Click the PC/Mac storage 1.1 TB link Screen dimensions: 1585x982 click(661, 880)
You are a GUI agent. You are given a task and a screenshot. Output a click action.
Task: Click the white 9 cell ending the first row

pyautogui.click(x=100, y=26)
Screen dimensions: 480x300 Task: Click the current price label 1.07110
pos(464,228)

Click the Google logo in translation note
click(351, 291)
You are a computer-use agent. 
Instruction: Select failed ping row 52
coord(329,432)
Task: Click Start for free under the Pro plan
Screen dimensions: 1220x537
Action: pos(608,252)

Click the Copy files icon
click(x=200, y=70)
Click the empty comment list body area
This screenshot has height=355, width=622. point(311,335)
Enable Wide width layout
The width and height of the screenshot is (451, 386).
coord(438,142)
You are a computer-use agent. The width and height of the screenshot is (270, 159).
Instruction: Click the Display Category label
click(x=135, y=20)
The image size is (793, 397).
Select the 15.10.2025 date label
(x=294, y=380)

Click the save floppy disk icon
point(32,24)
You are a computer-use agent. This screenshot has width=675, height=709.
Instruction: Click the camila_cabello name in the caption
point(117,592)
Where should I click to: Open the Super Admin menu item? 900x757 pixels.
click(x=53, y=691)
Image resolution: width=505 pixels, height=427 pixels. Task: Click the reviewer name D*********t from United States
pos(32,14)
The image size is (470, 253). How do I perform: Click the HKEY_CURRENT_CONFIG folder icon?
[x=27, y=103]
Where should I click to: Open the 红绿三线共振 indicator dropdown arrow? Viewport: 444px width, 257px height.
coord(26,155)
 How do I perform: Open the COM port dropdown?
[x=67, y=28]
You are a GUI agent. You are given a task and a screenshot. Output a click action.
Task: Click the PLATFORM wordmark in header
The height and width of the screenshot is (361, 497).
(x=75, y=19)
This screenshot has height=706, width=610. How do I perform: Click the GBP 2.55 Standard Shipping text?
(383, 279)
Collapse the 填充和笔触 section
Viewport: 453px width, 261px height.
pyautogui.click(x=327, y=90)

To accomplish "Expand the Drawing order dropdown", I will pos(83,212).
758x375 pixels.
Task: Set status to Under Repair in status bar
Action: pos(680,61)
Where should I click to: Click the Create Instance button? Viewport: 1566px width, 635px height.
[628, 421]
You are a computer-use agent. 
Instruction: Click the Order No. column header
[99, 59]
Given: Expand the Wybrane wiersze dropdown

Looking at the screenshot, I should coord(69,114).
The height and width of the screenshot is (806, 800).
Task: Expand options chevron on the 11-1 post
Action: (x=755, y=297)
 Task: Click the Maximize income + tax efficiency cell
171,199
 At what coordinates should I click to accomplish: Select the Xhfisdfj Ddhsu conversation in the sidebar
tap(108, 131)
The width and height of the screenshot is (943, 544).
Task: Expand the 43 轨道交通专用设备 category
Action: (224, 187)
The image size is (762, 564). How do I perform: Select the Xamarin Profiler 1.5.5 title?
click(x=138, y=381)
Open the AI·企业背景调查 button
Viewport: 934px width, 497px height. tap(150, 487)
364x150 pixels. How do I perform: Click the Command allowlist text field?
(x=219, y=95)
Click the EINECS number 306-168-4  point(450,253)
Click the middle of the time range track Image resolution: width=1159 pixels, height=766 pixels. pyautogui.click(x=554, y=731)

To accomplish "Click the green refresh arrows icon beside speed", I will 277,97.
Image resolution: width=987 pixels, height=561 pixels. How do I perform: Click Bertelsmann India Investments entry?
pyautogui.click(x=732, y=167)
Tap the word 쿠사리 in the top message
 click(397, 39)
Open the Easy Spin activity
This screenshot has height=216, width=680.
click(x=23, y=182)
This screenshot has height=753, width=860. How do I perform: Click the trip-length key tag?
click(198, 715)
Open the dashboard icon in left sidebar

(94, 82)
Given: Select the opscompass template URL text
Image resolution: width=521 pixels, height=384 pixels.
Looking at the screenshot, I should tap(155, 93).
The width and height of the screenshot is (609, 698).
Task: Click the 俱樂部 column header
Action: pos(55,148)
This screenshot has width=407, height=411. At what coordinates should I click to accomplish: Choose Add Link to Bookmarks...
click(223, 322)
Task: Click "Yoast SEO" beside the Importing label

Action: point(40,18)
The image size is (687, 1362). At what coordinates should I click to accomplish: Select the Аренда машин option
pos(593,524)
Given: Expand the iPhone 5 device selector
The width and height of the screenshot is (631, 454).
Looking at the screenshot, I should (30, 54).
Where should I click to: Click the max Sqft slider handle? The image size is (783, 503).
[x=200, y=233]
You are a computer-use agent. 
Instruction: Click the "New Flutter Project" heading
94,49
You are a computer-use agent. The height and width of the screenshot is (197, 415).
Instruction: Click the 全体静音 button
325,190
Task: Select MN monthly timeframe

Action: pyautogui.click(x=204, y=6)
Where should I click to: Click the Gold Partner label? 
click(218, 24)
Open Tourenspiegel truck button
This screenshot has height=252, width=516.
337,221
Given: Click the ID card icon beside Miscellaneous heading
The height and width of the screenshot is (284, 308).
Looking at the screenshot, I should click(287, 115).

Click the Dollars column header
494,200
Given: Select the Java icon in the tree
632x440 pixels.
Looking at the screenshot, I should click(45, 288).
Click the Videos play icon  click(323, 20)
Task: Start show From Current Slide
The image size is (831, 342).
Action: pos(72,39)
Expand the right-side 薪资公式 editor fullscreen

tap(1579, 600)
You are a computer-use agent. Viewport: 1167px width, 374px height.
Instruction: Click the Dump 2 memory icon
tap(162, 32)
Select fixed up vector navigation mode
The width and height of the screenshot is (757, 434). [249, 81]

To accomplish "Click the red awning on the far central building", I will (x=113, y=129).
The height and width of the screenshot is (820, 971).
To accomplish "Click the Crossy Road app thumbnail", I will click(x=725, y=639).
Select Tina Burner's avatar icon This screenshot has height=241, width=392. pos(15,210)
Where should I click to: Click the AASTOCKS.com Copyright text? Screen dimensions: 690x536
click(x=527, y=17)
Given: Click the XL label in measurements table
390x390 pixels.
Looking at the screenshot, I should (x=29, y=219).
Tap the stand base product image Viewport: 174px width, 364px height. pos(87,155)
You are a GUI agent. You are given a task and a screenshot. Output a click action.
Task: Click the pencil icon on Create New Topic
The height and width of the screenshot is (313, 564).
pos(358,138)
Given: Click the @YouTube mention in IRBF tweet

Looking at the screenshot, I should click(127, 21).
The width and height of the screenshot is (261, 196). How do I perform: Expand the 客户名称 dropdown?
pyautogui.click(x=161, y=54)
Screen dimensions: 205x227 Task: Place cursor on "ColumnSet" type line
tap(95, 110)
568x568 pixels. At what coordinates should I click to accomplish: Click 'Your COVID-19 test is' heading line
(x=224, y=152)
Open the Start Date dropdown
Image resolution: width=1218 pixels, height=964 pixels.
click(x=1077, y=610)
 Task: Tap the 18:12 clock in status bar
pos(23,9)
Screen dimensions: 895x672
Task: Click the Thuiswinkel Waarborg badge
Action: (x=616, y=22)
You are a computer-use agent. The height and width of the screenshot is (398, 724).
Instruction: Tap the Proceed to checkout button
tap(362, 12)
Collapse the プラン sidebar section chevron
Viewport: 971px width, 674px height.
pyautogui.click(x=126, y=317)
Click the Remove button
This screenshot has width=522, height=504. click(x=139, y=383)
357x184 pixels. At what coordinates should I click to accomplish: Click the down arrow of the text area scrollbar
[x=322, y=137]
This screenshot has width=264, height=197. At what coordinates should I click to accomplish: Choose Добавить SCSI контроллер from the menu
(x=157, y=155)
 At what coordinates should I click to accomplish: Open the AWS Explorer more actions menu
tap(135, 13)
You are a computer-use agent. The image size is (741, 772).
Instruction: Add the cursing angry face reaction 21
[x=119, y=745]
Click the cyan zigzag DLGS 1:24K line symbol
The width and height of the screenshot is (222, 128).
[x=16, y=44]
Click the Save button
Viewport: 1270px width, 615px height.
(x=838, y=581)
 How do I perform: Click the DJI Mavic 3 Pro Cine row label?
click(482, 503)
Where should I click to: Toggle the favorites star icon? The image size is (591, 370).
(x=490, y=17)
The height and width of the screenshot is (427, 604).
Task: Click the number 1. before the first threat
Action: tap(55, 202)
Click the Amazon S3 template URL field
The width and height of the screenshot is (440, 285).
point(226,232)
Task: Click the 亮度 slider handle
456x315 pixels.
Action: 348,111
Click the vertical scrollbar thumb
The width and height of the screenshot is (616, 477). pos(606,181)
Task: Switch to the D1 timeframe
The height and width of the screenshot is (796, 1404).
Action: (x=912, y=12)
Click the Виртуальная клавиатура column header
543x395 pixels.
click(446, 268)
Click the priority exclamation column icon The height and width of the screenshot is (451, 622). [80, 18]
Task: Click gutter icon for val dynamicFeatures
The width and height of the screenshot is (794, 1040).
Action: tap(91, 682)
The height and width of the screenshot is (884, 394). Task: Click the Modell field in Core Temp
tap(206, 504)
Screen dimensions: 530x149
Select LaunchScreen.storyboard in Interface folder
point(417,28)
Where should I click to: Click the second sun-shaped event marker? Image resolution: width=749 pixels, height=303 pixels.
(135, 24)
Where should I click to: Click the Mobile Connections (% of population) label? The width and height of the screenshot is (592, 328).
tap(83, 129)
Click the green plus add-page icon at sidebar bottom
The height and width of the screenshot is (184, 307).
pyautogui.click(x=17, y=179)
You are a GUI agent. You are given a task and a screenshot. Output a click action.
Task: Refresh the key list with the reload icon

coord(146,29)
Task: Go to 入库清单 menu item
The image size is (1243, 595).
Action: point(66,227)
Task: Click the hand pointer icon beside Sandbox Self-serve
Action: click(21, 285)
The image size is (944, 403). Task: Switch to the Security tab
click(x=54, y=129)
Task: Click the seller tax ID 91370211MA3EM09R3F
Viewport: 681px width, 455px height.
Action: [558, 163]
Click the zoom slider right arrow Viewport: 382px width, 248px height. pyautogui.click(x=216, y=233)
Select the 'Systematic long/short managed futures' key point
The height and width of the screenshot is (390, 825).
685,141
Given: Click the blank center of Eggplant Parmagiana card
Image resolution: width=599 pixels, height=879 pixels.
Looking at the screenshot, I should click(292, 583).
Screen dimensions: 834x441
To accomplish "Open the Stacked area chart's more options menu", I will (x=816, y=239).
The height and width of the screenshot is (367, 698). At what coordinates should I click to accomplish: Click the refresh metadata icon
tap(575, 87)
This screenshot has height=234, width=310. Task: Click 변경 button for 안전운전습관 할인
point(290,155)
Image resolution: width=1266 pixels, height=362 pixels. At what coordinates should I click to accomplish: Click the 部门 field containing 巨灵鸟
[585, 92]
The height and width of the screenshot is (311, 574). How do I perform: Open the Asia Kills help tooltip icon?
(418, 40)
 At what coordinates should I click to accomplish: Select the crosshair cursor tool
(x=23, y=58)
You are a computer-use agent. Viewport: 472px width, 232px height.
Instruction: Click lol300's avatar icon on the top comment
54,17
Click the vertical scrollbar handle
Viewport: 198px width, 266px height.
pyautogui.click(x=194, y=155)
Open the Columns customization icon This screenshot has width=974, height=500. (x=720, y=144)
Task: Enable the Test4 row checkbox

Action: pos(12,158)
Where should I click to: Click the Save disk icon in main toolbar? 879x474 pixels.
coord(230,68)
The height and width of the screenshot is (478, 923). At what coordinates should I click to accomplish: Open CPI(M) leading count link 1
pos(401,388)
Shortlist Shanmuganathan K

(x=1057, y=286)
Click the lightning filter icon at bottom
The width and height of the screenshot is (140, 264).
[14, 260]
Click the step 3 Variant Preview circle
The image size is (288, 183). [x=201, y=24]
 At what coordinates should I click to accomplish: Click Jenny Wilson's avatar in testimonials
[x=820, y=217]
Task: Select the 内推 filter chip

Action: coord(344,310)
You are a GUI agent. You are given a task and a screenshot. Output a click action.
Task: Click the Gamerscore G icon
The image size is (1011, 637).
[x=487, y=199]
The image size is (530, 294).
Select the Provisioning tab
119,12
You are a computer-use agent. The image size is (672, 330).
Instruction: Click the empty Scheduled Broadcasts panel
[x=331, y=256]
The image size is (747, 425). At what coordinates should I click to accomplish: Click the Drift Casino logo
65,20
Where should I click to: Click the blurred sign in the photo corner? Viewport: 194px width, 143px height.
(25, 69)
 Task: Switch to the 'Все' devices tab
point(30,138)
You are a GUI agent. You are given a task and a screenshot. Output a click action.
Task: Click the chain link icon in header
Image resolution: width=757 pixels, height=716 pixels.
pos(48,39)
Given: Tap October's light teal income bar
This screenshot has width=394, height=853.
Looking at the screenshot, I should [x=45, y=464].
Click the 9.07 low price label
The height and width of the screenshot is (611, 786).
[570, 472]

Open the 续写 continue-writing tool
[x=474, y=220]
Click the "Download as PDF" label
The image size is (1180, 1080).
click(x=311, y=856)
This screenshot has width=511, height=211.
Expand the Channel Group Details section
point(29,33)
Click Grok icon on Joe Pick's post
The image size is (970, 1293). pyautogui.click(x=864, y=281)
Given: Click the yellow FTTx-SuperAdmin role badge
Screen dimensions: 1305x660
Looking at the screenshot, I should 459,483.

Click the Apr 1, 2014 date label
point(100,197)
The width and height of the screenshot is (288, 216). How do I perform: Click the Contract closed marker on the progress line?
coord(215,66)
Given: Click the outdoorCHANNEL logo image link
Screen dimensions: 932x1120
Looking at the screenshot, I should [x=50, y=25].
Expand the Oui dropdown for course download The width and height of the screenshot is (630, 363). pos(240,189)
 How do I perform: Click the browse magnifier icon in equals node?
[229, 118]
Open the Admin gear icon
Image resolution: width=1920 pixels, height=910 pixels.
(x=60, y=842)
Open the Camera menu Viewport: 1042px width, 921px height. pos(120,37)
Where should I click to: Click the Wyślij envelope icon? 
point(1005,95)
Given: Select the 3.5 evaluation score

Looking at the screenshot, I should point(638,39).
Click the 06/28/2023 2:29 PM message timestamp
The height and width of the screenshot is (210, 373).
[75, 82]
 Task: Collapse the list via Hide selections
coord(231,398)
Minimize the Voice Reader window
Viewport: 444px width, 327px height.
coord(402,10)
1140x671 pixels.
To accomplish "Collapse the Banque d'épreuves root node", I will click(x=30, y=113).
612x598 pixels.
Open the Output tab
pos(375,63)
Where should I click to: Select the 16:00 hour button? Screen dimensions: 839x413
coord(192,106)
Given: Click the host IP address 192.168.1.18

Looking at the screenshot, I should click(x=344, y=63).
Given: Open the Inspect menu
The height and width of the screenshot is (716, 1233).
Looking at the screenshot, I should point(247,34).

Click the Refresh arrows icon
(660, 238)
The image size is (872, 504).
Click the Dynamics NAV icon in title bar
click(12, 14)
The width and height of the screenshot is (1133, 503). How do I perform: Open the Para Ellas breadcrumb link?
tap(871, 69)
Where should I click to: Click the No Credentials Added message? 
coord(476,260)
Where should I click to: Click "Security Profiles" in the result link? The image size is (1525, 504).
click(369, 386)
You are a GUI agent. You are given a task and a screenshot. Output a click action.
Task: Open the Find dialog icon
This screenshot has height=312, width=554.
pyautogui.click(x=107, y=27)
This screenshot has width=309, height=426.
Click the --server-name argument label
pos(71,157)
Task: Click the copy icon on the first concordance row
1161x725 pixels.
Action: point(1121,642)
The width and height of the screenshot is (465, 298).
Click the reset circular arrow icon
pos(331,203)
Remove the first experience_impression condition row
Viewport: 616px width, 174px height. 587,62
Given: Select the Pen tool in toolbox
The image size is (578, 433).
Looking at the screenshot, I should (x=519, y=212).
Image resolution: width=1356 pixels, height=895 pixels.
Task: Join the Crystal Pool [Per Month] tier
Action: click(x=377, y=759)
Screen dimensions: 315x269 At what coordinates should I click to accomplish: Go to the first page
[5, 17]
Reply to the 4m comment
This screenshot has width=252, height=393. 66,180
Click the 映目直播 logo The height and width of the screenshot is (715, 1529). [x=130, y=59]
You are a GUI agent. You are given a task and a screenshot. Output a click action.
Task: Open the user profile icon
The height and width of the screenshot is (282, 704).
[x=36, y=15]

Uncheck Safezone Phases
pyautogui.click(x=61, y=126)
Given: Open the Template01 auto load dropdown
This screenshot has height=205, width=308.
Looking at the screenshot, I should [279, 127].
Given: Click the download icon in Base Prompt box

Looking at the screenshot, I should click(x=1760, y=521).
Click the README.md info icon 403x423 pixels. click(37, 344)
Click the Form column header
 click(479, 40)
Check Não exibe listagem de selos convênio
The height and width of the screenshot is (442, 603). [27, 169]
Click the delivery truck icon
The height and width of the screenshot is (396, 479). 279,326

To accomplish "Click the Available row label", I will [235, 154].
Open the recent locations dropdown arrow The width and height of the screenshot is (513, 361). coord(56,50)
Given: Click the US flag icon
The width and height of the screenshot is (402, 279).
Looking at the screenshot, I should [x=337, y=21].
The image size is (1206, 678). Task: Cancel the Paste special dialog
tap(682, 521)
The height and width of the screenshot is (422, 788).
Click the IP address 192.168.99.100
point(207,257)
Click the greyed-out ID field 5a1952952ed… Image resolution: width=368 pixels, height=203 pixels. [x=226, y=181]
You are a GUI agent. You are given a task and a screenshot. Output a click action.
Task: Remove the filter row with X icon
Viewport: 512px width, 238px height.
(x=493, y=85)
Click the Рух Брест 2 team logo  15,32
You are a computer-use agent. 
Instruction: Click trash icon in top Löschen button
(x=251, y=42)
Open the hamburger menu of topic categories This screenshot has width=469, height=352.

-*-

= Exercise details =
Of the lines above, extract only those from the line with "Click the delivery truck icon" to the line with "Given: Click the US flag icon", both included, exactly as written.

= Solution for this problem =
Click the delivery truck icon
The height and width of the screenshot is (396, 479). 279,326

To accomplish "Click the Available row label", I will [235, 154].
Open the recent locations dropdown arrow The width and height of the screenshot is (513, 361). coord(56,50)
Given: Click the US flag icon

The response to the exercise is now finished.